**EXERCISE TASKS:**
(a) In the suspension thread, what reason is given for removing the lower control arm and the sway bar during the outer CV boot replacement?
(b) From the suspension thread, return the part that opens with the words containing "# Is a Quatro" and closes with "with these inserts?".

# Is a Quatro suspenion different?



## adamfroelich (Jul 17, 2008)

My front struts on an '97 A6 Quatro are shot. I just did all 4 on my Corrado, and thought I would try the Audi. The tie rods appear to connect directly to the strut. Am I seeing this right?
Any replacements I've seen online don't seem to have this connection point. And some even come as inserts, without any lower connection points.
After using spring compressors, does the insert simply fall out?
It sounds like these Bilstein inserts would be ok.
http://www.drivewire.com/produ...tein/
Replace the upper bearings and bushings, of coarse. And maybe avoid taking apart anything attached below that point?
This seems to easy! What am I missing with these inserts?


----------



## CorradoMagic (Apr 11, 2008)

The srut uses an insert. it is held in w/ a threaded cap. The strut is also the knuckle & yes the tie rod does connect to it. Its a heavy awkward piece of engineering that doesnt allow much of a drop & quite a crappy ride (IMO)


----------



## MEDEL514 (Jan 12, 2002)

*Re: Is a Quatro suspenion different? (adamfroelich)*

I'm glad I found this post because I was wondering the same thing about my car. I'm planning to lower mine because it sits high like an SUV lol. All I could find online was what appears to be an insert for the front strut, however I may still keep the stock struts. 
I just replaced the drivers outer CV boot and that was a PITA! The front hub did not want to budge at all. I ended up having to remove the lower contol arm and the sway bar to get the hub to swing away enough to pull the half shaft out. I hope lowering the car isn't going to be this much trouble...


----------



## MEDEL514 (Jan 12, 2002)

*Re: Is a Quatro suspenion different? (MEDEL514)*

Should I be replacing the upper mount as well as the bushings? I thought this was just an all metal peice, but looking at some of the pictures online it looks to have a bit of rubber on it as well. Anybody know about this???


----------



## The_Hamster (Jul 31, 2000)

*Re: Is a Quatro suspenion different? (MEDEL514)*

The strut insert can be changed without removing the strut from the car. Remove the upper cap etc under hoode, and then with the special tool you remove the threaded top of the strut housing, and the insert slides out the top. Makes it very easy and straightforward. Check a repair manual etc for more info. Post here if you need more details.

**RECORDED INFORMATION:**
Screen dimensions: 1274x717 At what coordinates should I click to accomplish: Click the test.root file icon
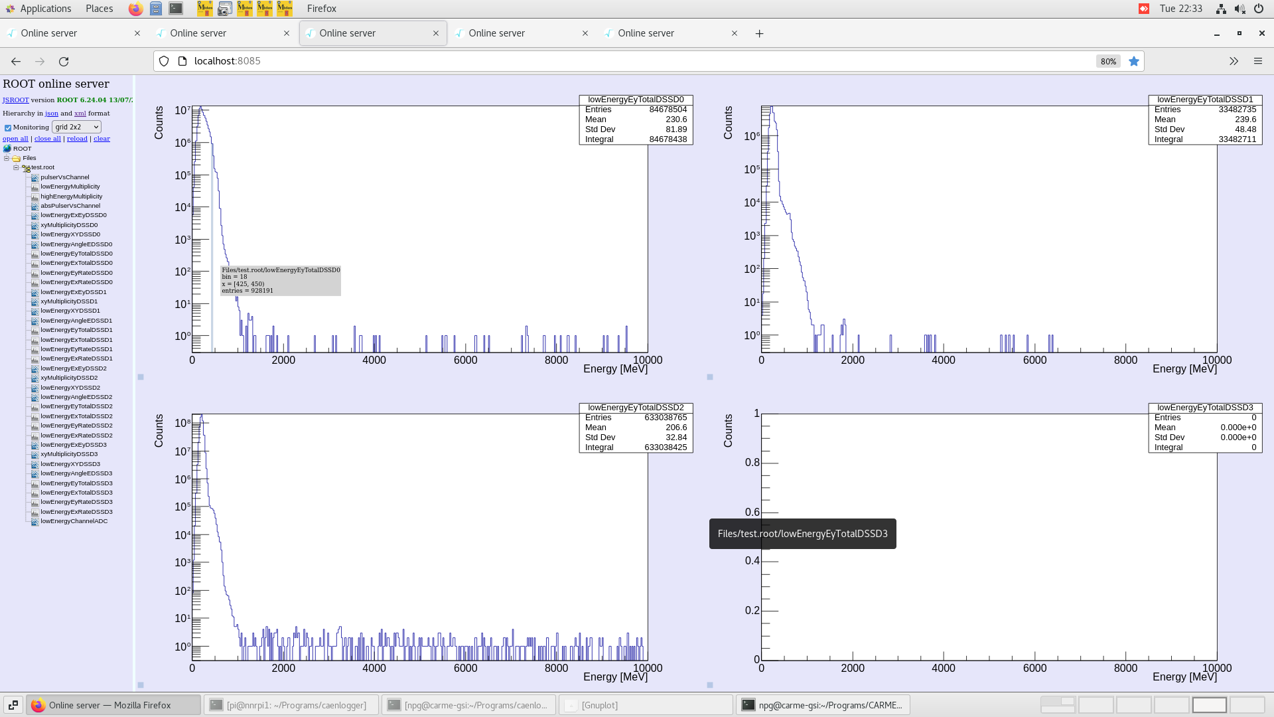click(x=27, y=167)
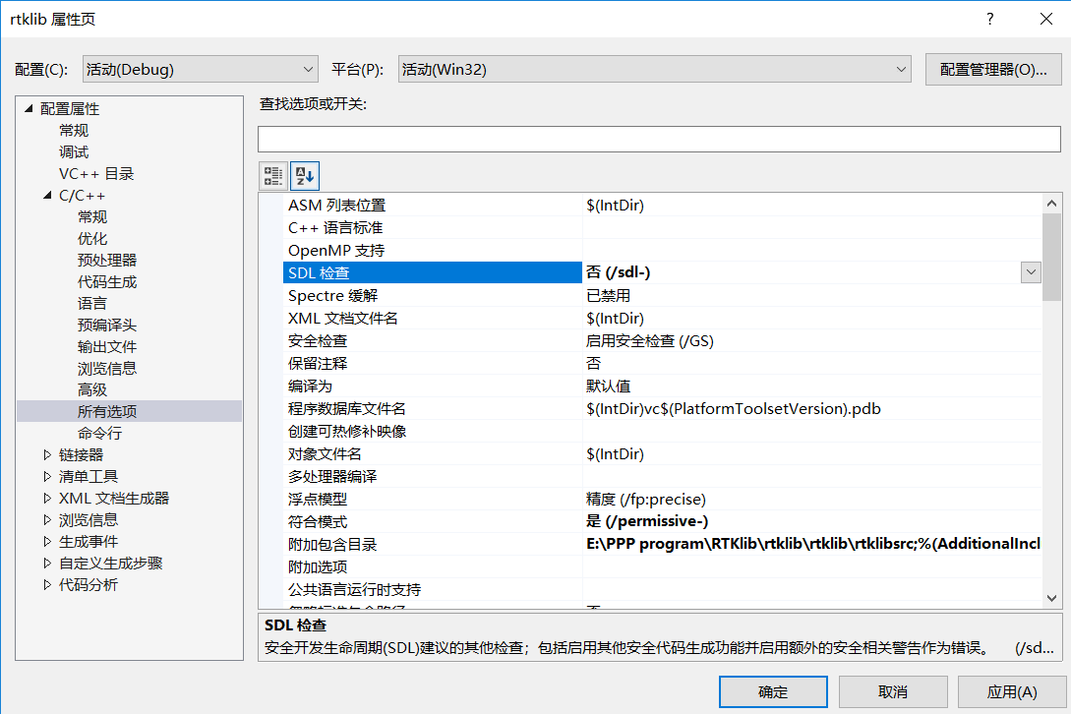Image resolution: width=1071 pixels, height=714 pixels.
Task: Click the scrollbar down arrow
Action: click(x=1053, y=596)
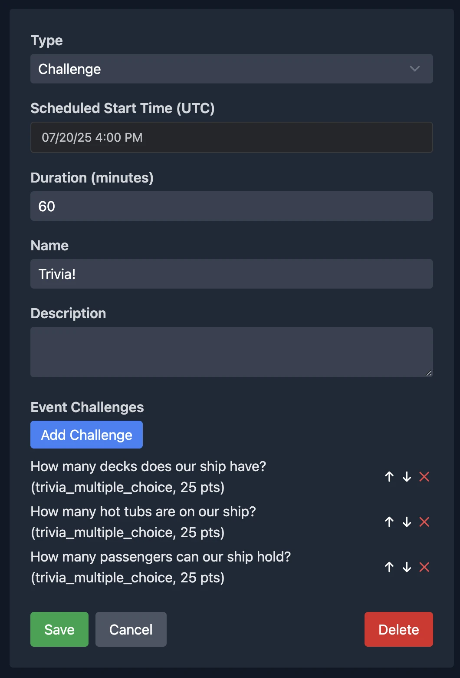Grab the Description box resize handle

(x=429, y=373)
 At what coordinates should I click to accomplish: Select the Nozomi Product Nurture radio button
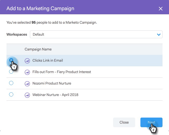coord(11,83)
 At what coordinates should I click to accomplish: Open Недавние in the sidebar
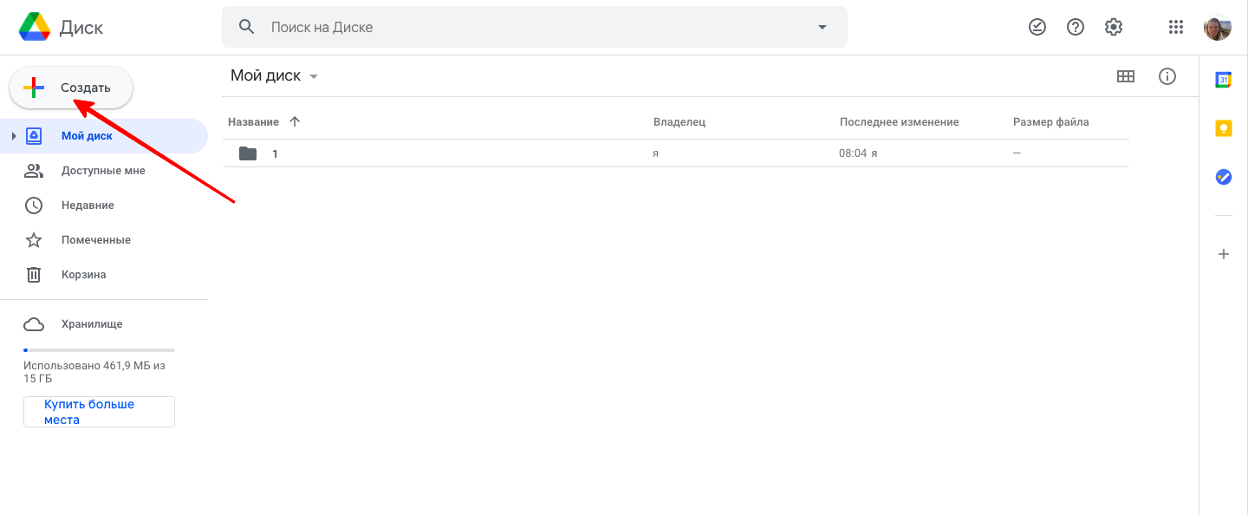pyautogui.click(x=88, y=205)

--

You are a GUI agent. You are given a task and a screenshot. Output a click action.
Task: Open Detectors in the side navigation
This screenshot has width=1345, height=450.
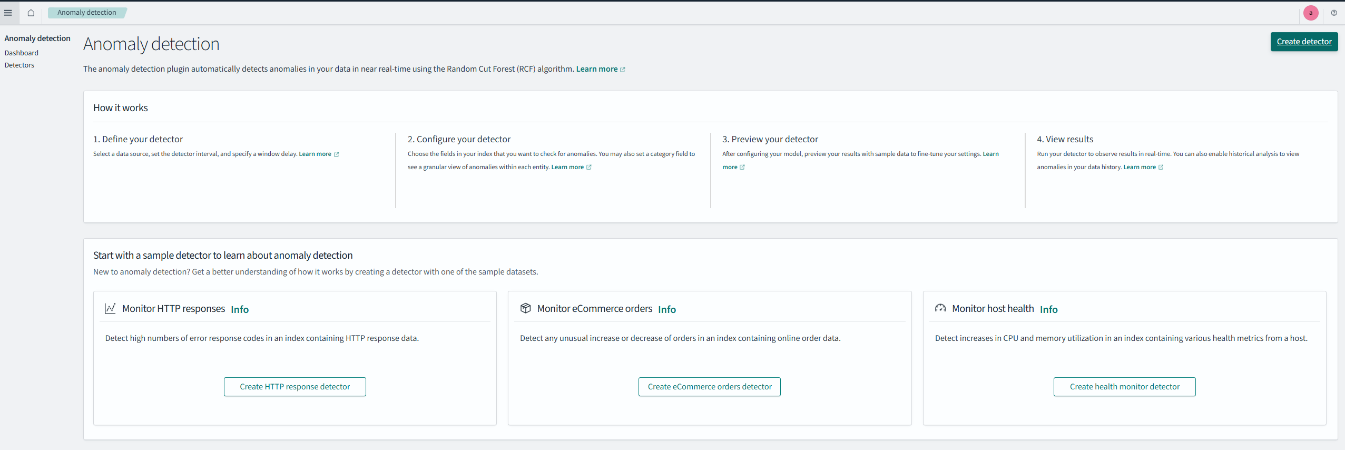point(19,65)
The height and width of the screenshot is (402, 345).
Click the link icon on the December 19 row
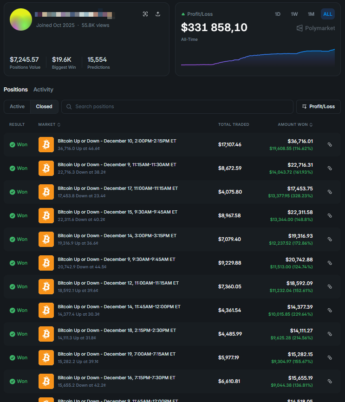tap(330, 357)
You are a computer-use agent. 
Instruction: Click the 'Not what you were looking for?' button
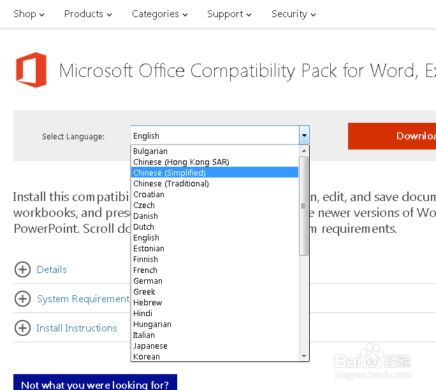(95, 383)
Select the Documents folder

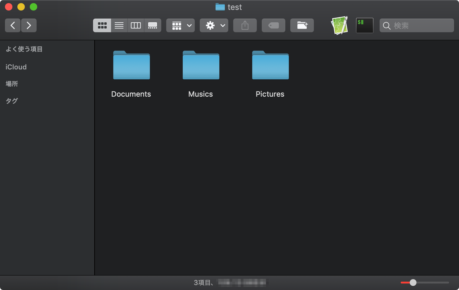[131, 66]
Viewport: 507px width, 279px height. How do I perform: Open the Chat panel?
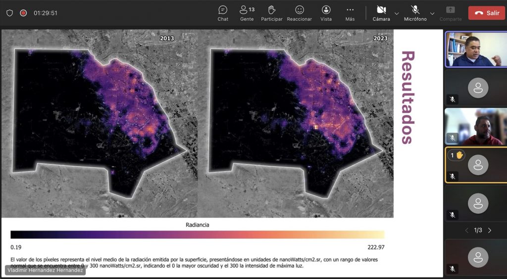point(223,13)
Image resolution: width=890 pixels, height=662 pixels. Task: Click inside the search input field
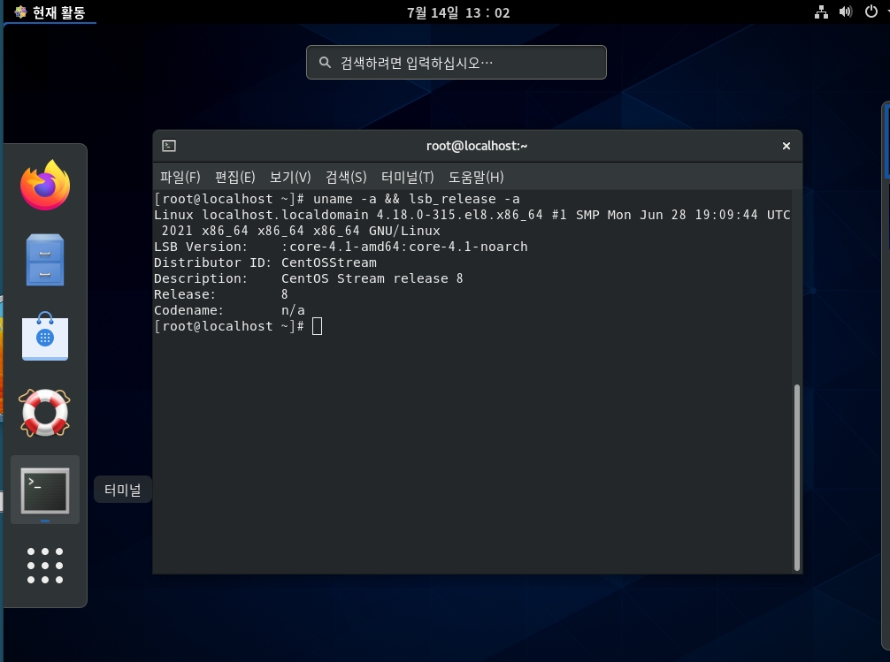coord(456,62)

==

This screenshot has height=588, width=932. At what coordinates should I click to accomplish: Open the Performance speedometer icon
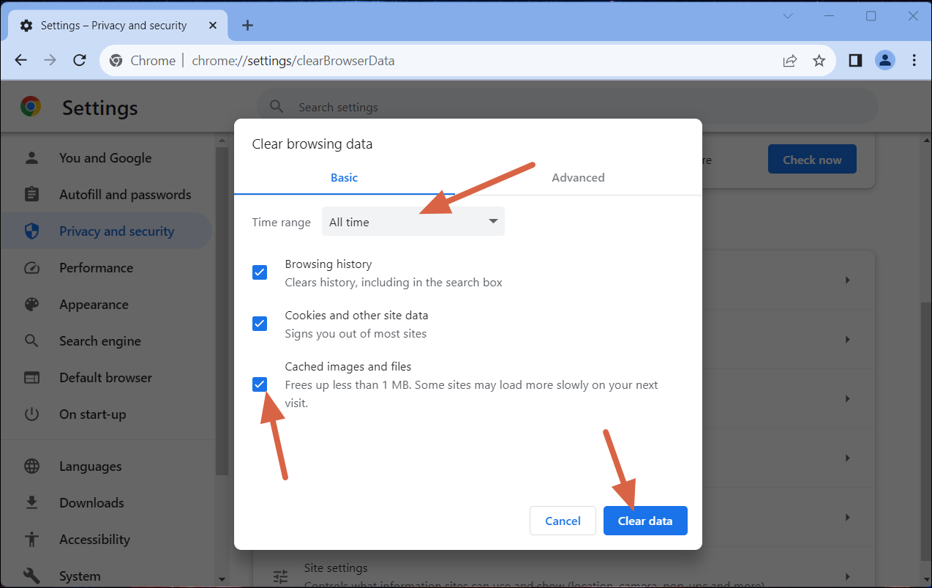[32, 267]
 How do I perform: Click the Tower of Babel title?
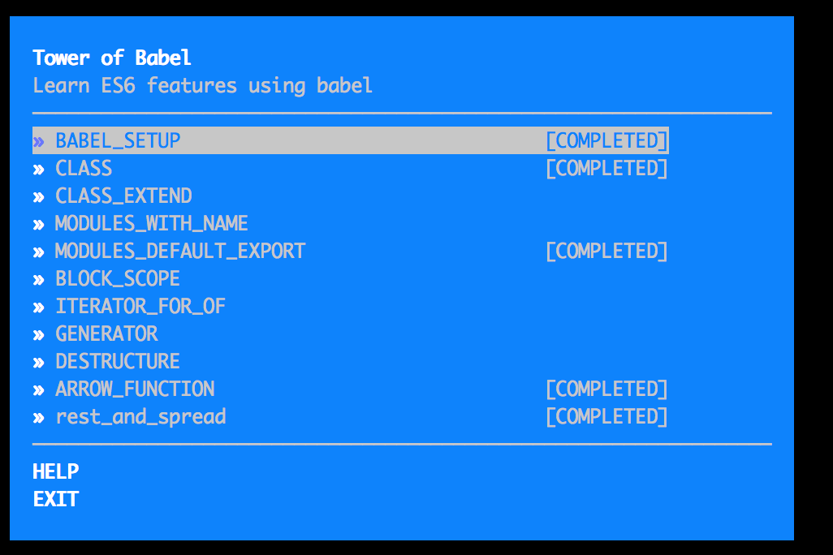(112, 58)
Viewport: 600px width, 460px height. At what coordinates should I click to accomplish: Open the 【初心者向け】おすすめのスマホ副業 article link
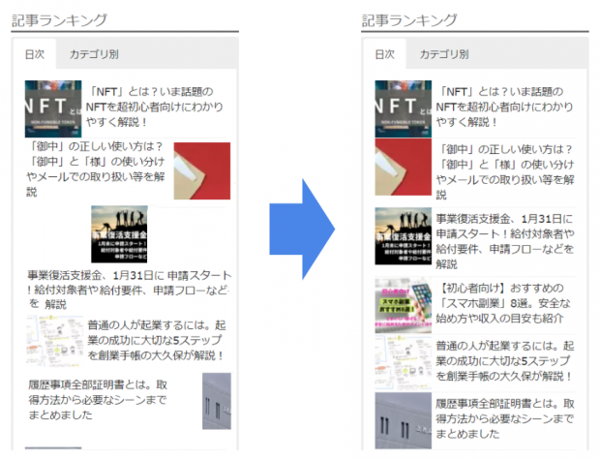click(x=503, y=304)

**COMPLETE ANSWERS:**
(a) The front hub would not budge. Removing the lower control arm and the sway bar let the hub swing away far enough for the half shaft to be pulled out.

(b)
# Is a Quatro suspenion different?



## adamfroelich (Jul 17, 2008)

My front struts on an '97 A6 Quatro are shot. I just did all 4 on my Corrado, and thought I would try the Audi. The tie rods appear to connect directly to the strut. Am I seeing this right?
Any replacements I've seen online don't seem to have this connection point. And some even come as inserts, without any lower connection points.
After using spring compressors, does the insert simply fall out?
It sounds like these Bilstein inserts would be ok.
http://www.drivewire.com/produ...tein/
Replace the upper bearings and bushings, of coarse. And maybe avoid taking apart anything attached below that point?
This seems to easy! What am I missing with these inserts?